Lasso and Elastic-Net Logistic Regression Classification with an Arbitrary Loss Function

Authors: Landon H. Sego [aut, cre],Alexander M. Venzin [ctb],John A. Ramey [ctb]

Version: 0.1.8

License: file LICENSE

Description

Methods for fitting and predicting lasso and elastic-net logistic regression classifiers (LRC) with an arbitrary loss function for the classification error.

Depends

(none)

Imports

glmnet, plyr, Smisc

Suggests

parallel, testthat

Enhances

(none)

Functions

glmnetLRC

Construct a lasso or elastic-net logistic regression classifier (LRC) with an arbitrary loss function

This function extends the glmnet and cv.glmnet functions from the glmnet package.

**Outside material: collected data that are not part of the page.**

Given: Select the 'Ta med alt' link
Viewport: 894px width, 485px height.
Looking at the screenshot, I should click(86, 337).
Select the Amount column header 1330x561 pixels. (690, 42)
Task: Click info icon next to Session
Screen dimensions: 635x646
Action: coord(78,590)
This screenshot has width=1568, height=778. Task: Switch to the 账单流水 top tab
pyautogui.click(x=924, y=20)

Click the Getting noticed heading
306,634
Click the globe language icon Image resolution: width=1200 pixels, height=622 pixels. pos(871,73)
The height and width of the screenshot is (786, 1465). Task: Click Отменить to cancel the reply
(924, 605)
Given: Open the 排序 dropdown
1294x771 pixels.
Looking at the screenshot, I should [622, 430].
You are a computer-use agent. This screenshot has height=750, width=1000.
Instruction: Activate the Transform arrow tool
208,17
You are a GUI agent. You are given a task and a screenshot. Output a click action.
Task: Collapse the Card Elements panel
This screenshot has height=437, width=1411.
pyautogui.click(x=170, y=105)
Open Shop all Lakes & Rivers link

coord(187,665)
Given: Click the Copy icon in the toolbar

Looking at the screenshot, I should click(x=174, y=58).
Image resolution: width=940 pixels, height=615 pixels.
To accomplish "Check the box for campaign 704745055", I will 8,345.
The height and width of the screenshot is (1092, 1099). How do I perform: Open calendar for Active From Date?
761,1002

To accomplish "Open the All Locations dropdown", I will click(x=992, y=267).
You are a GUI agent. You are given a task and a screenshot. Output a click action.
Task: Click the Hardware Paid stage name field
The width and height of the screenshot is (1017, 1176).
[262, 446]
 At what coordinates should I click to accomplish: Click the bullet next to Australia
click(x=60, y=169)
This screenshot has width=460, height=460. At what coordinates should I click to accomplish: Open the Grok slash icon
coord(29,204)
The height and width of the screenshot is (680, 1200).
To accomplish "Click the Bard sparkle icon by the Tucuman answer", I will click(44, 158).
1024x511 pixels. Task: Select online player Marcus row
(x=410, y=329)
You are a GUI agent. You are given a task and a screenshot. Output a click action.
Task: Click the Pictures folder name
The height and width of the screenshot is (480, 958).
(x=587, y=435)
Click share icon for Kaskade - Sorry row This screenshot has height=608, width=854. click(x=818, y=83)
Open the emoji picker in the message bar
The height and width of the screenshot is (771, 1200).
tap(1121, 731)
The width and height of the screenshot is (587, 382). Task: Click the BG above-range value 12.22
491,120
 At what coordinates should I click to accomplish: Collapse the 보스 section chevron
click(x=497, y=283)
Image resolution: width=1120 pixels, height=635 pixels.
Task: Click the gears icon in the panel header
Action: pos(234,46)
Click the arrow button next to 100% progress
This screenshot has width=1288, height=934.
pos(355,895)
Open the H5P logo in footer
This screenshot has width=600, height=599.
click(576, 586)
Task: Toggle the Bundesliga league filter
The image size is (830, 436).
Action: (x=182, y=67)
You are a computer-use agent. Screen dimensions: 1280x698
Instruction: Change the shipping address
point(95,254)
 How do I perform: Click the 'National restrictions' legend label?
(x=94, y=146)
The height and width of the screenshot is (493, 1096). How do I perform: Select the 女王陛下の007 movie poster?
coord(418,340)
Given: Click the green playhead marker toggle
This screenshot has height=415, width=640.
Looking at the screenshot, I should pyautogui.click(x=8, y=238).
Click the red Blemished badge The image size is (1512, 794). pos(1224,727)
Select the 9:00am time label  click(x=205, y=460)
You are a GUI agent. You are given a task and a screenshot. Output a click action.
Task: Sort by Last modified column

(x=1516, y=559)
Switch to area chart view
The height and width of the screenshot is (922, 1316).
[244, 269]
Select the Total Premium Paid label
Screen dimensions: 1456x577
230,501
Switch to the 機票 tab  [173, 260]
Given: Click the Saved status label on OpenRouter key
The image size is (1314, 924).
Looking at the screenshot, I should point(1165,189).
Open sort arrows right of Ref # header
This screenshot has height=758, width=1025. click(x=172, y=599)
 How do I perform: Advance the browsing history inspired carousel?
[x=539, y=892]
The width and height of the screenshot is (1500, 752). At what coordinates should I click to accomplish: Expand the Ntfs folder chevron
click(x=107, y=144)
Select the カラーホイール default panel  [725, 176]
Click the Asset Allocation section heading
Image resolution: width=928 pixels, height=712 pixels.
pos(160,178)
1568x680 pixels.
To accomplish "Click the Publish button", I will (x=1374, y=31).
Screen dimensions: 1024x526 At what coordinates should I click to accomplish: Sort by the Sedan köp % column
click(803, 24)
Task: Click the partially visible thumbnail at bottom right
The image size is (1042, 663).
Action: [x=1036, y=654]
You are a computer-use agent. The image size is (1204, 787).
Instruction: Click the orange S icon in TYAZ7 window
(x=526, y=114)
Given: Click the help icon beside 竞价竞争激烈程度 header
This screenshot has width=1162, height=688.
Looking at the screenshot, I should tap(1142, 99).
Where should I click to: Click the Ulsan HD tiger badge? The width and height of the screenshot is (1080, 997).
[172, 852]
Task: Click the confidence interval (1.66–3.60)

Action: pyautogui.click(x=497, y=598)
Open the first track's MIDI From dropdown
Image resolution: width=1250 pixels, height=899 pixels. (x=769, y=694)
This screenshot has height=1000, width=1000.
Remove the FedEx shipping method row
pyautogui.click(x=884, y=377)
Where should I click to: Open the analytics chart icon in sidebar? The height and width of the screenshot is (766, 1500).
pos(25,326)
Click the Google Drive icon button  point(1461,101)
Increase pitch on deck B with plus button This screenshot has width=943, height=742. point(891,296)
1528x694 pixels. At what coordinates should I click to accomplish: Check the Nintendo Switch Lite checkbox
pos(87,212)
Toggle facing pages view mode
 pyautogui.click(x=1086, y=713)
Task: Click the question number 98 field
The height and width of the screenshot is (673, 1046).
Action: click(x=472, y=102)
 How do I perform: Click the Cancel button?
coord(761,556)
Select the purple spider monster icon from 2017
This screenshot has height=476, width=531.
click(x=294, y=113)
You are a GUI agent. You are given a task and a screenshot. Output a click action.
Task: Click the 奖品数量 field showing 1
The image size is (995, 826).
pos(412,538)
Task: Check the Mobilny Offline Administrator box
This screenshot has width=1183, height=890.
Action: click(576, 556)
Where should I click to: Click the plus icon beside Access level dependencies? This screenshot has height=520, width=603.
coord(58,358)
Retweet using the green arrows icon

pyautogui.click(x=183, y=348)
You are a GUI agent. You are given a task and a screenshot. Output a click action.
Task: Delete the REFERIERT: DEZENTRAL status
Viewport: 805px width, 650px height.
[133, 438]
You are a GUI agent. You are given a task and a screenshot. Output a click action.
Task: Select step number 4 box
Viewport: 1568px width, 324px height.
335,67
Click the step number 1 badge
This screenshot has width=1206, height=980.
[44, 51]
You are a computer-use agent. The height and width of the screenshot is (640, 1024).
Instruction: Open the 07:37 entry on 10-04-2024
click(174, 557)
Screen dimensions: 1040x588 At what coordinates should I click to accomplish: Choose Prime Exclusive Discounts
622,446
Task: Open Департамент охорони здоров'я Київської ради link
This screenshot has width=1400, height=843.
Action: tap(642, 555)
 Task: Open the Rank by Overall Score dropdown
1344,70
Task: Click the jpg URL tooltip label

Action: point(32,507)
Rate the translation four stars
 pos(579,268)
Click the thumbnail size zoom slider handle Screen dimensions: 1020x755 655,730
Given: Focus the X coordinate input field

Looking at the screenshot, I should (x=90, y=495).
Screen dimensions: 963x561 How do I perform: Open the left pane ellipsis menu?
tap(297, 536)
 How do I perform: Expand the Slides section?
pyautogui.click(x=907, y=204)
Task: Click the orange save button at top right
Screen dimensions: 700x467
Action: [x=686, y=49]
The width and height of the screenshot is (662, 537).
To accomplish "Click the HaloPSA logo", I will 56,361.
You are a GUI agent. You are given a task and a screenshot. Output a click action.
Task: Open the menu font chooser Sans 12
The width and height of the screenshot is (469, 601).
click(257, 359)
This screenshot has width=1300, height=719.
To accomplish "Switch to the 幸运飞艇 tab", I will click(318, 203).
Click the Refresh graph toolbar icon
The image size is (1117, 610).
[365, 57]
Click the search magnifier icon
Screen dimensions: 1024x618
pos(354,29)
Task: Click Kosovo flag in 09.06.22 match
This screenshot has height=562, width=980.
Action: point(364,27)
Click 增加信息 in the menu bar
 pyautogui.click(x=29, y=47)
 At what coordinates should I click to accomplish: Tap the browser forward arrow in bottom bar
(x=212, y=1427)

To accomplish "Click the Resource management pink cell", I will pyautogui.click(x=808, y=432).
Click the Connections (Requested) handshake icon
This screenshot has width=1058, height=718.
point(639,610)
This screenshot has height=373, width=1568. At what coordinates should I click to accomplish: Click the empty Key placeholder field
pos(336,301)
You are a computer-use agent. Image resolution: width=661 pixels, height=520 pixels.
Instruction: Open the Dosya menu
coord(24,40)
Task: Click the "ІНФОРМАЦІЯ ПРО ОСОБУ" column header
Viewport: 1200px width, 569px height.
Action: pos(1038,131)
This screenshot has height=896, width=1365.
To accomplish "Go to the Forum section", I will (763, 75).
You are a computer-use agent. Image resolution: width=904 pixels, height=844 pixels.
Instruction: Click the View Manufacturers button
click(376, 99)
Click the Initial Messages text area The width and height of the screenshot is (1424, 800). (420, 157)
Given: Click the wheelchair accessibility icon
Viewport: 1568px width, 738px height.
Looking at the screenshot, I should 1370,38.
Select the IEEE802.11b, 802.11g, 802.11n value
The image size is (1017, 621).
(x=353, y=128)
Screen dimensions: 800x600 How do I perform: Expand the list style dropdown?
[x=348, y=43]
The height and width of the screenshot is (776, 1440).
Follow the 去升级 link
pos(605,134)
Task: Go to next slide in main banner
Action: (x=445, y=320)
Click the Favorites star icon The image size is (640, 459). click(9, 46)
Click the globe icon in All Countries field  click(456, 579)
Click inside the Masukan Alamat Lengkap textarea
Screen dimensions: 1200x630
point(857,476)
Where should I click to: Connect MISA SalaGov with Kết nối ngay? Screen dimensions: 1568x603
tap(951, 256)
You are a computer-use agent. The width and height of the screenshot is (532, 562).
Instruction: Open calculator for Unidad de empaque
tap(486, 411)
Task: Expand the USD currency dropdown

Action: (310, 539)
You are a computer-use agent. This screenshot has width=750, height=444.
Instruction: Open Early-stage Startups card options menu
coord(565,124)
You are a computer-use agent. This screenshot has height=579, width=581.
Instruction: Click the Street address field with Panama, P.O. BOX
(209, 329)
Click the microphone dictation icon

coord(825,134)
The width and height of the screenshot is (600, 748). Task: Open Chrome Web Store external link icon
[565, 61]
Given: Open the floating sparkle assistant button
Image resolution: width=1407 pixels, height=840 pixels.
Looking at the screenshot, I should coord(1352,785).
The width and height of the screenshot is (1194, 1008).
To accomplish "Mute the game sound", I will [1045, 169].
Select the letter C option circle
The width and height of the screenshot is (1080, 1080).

It uses cross validation to identify optimal elastic-net parameters and a threshold parameter for binary classification, where optimality is defined by minimizing an arbitrary, user-specified discrete loss function.

Usage

glmnetLRC(truthLabels, predictors, lossMat = "0-1", lossWeight = rep(1,
  NROW(predictors)), alphaVec = seq(0, 1, by = 0.2), tauVec = seq(0.1, 0.9,
  by = 0.05), cvFolds = 5, cvReps = 100, stratify = FALSE,
  masterSeed = 1, nJobs = 1, estimateLoss = FALSE, verbose = FALSE, ...)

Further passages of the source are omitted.